A high level meeting between Israeli and Palestinian representatives, postponed after terrorist attacks this week, is now scheduled to take place Saturday.

The meeting is to focus on security issues and easing the economic hardships Palestinians are suffering from the Israeli military's re-occupation of much of the West Bank.

Participants are to include Israeli Foreign Minister Shimon Peres and Palestinian cabinet minister Saeb Erekat.

The meeting was planned for Wednesday, but Israel postponed it after eight people were killed in a terrorist ambush near a West Bank Jewish settlement.

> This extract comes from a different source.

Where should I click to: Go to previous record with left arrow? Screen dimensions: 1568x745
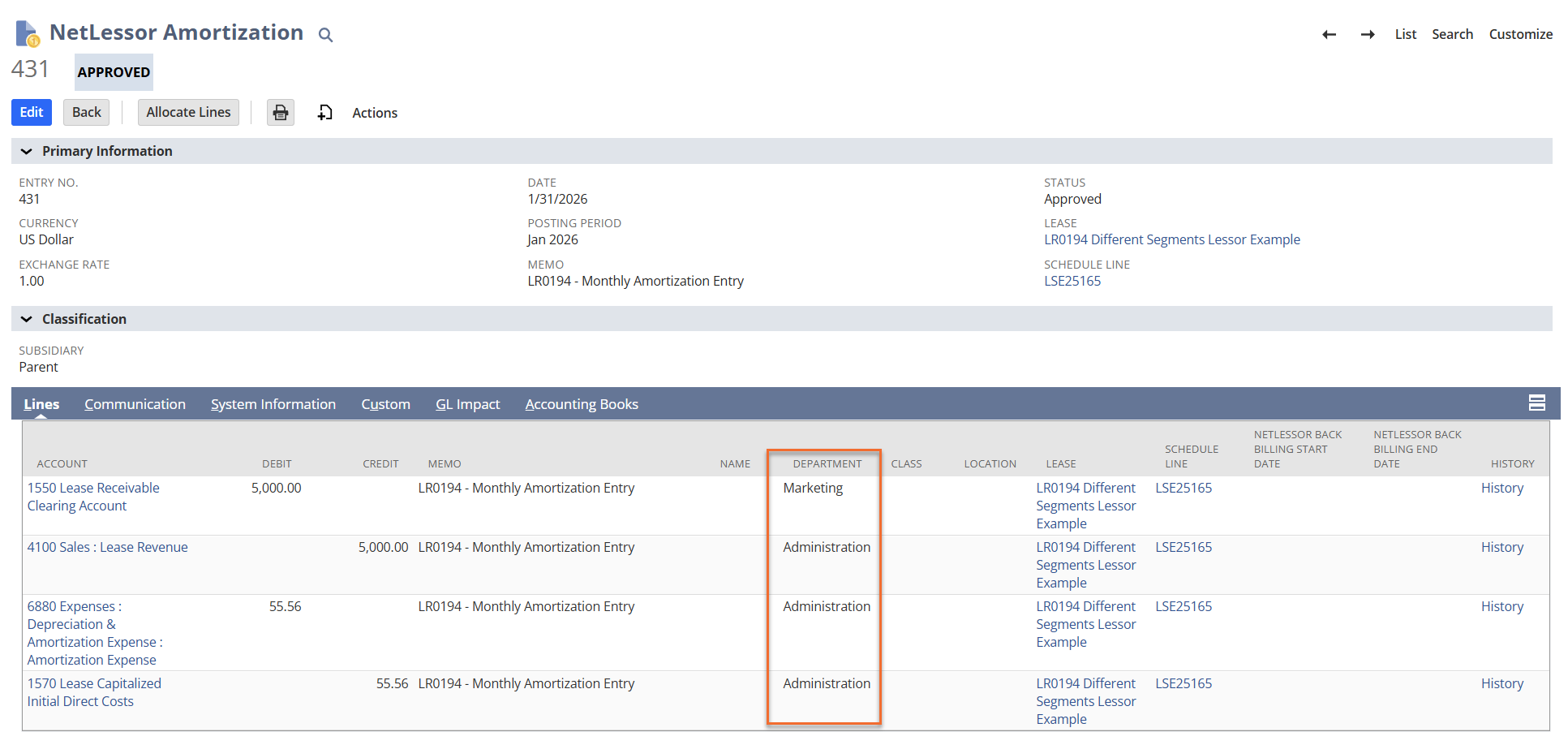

Foreign Minister Perez began the first high-level talks in four months with the Palestinians in early July. Not much was accomplished beyond agreement to hold further talks.

Saturday's meeting comes a day after Israel said it was considering expelling to the Gaza Strip, up to 22 male relatives of two Palestinian militants wanted for attacks against Israelis. Israeli forces took the men into custody on Friday after destroying the family homes of the two militants.

The deportation proposal has been criticized by the U.S., the U.N., the Palestinian Authority and human rights groups.

A Palestinian human rights group has asked Israel's Supreme Court to block any attempt to deport the men.

Israel's attorney general, Elyakim Rubinstein, said Friday that the government could deport the men if they could show a direct link to terrorist acts.

Israel has used deportation several times in the past. Most recently 26 militants were sent to the Gaza Strip in May to end a standoff at Bethlehem's Church of the Nativity.

One of the largest deportations was in December of 1992 when the government expelled more than 400 Hamas and Islamic Jihad Palestinian militants to southern Lebanon.